Seminar Abstracts (Spring 2014)
Warren B. Powell (Princeton University)
Energy and Uncertainty: From the laboratory to policy, unifying the fields of stochastic optimization
Abstract: Errors in forecasting wind and clouds, generator failures, market responses to price signals, unexpected outcomes in laboratory experiments, breakthroughs in storage technology, the heavy-tailed volatility of electricity prices, our shifting understanding of climate change, and the policies of state and federal governments. These are all examples of the different types of uncertainty that we have to deal with as we plan an energy future with the diminished footprint of fossil fuels. We have to understand these sources of uncertainty as we search for new materials, design and operate the power grid, work with energy markets, manage the energy demands of buildings and residences, and guide policy. We would like to guide these decisions using analytics, but we lack even a fundamental vocabulary for writing down these problems mathematically. Stochastic optimization is a jungle of mathematically arcane, computationally complex models and algorithms which have to be tuned for each application. In this talk, I will provide a brief overview of a mathematical framework that can be taught to any undergraduate in science and engineering. I will then unify a sprawling literature using four fundamental classes of policies. Finally, I will illustrate these using several applications in energy systems, closing with a description of SMART-ISO.

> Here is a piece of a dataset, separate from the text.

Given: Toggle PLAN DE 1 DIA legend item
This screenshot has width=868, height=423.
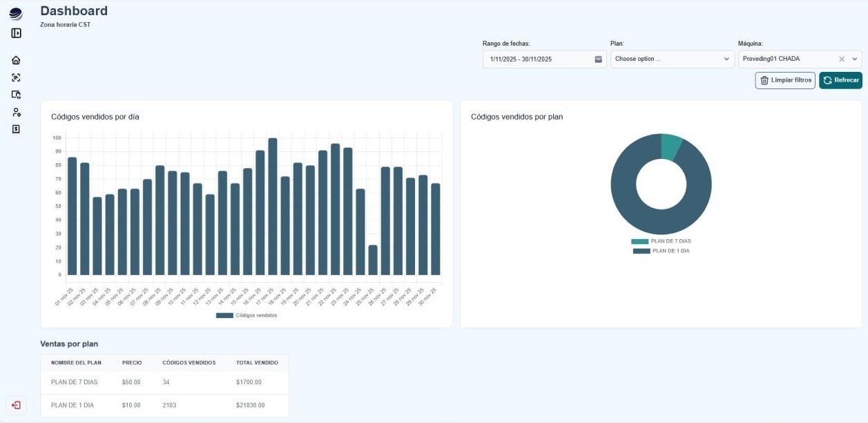Looking at the screenshot, I should 661,251.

Clearing the Jungle of Stochastic Optimization
Abstract: Mathematical programming has given us a widely used canonical framework for modeling deterministic optimization problems. However, if we introduce a random variable, the field fragments into a number of competing communities with names such as stochastic programming, dynamic programming, stochastic search, simulation optimization, and optimal control. Differences between these fields are magnified by notation and terminology, which hide subtle but more important differences in problem characteristics. Complicating matters further is a misunderstanding of basic terms such as dynamic program, policy, and state variable. While deterministic optimization problems are defined by solving for decisions, sequential stochastic optimization problems are characterized by finding functions known as policies. I will identify four fundamental classes of policies which unify the competing subcommunities into a common framework I call computational stochastic optimization. These ideas will be illustrated using applications drawn from energy, health, freight transportation, and vehicle navigation.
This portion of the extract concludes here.